TASK TO CARRY OUT. Print the homily on mercy below verbatim, from its title through its final sentence.
— begin DOCUMENT SECTION —
Mercy is Inconvenient

November, 25 (O.S., November 12), 2018: 26th Sunday after Pentecost.St. John the Merciful, patriarch of Alexandria (620); Ven. Nilus the Faster of Sinai (451); Prophet Ahijah (Achias) (960 B.C.).

Ss Cyril & Methodius Orthodox Mission, Madison, WI

Epistle: Ephesians 5:8-19
Gospel: Luke 10:25-37

Glory to Jesus Christ!

Here’s the thing about being merciful; it’s often inconvenient.

Saying this isn’t cynical. Mercy to be merciful means meeting the actual needs of the person. What can make this inconvenient is that other people rarely have problems according to my timetable.

All of this is to say, that mercy to be merciful requires a real death to self.

This death reflects the sacrifice of Jesus on the Cross. Jesus doesn’t impose Himself on us; He respected our freedom going so far as to accept our will for Him even though it cost Him His life.

The call to be merciful is nothing more or less than a call to participate personally in the sacrifice of Jesus Christ on the Cross. Acts of mercy are, in other words, part of how each of us picks up our cross and follows Jesus as His disciples and witnesses.

It is important to keep in mind the sacrificial nature of mercy because mercy can take many forms. This means that how you practice mercy and how I practice mercy don’t necessarily resemble each other.

Look at the Samaritan in today’s Gospel.

In his situation, mercy meant pausing in his travels, binding up the wounds of a stranger, and carrying him to an inn where he could care for him.

This doesn’t mean, as Jesus makes clear, that caring for the stranger means the Samaritan must ignore the business that put him on the road between Jerusalem and Jericho; mercy for the stranger doesn’t mean the Samaritan must neglect his own affairs. Because he had to complete his travels, the Samaritan pays the innkeeper to care for the stranger until he returns.
— end DOCUMENT SECTION —
— begin DATASET EXCERPTS —
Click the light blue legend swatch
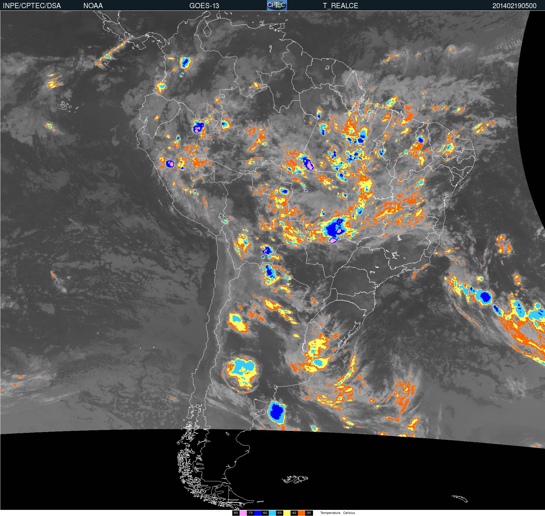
— end DATASET EXCERPTS —
— begin DATASET EXCERPTS —
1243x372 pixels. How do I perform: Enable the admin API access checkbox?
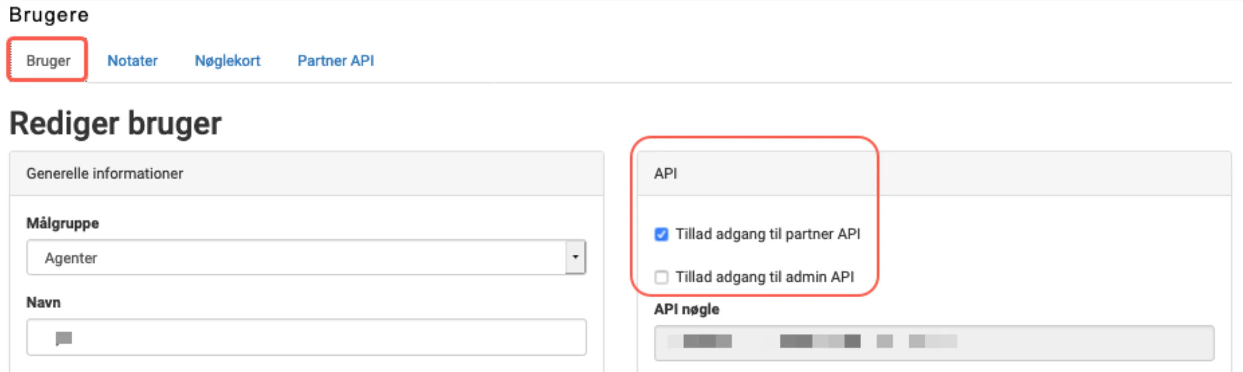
— end DATASET EXCERPTS —
ANSWER.
Mercy is Inconvenient

November, 25 (O.S., November 12), 2018: 26th Sunday after Pentecost.St. John the Merciful, patriarch of Alexandria (620); Ven. Nilus the Faster of Sinai (451); Prophet Ahijah (Achias) (960 B.C.).

Ss Cyril & Methodius Orthodox Mission, Madison, WI

Epistle: Ephesians 5:8-19
Gospel: Luke 10:25-37

Glory to Jesus Christ!

Here’s the thing about being merciful; it’s often inconvenient.

Saying this isn’t cynical. Mercy to be merciful means meeting the actual needs of the person. What can make this inconvenient is that other people rarely have problems according to my timetable.

All of this is to say, that mercy to be merciful requires a real death to self.

This death reflects the sacrifice of Jesus on the Cross. Jesus doesn’t impose Himself on us; He respected our freedom going so far as to accept our will for Him even though it cost Him His life.

The call to be merciful is nothing more or less than a call to participate personally in the sacrifice of Jesus Christ on the Cross. Acts of mercy are, in other words, part of how each of us picks up our cross and follows Jesus as His disciples and witnesses.

It is important to keep in mind the sacrificial nature of mercy because mercy can take many forms. This means that how you practice mercy and how I practice mercy don’t necessarily resemble each other.

Look at the Samaritan in today’s Gospel.

In his situation, mercy meant pausing in his travels, binding up the wounds of a stranger, and carrying him to an inn where he could care for him.

This doesn’t mean, as Jesus makes clear, that caring for the stranger means the Samaritan must ignore the business that put him on the road between Jerusalem and Jericho; mercy for the stranger doesn’t mean the Samaritan must neglect his own affairs. Because he had to complete his travels, the Samaritan pays the innkeeper to care for the stranger until he returns.